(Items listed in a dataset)
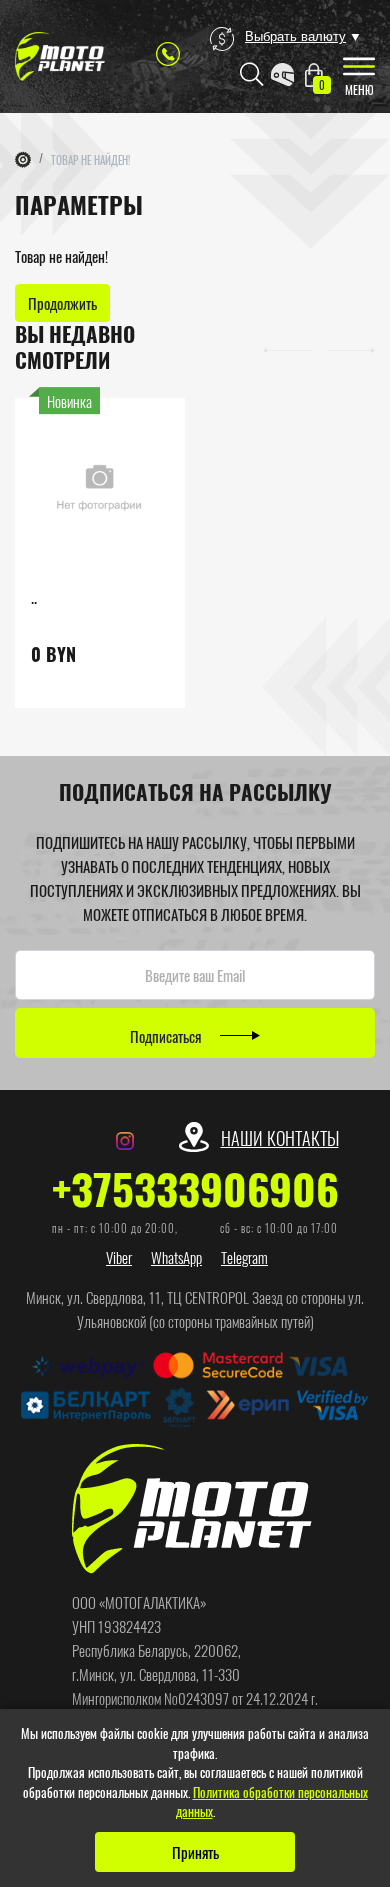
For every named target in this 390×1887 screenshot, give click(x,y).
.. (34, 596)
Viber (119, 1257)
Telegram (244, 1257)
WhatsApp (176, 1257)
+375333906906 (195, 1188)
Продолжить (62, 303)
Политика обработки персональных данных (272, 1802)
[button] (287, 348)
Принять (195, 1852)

▶ **How to complete this task**
Each entry, start to finish, goes into your copy exactly; the pictures stay out.

▶ **Solution to the problem**
For every named target in this 390×1887 screenshot, give click(x,y).
.. (34, 596)
Viber (119, 1257)
Telegram (244, 1257)
WhatsApp (176, 1257)
+375333906906 (195, 1188)
Продолжить (62, 303)
Политика обработки персональных данных (272, 1802)
[button] (287, 348)
Принять (195, 1852)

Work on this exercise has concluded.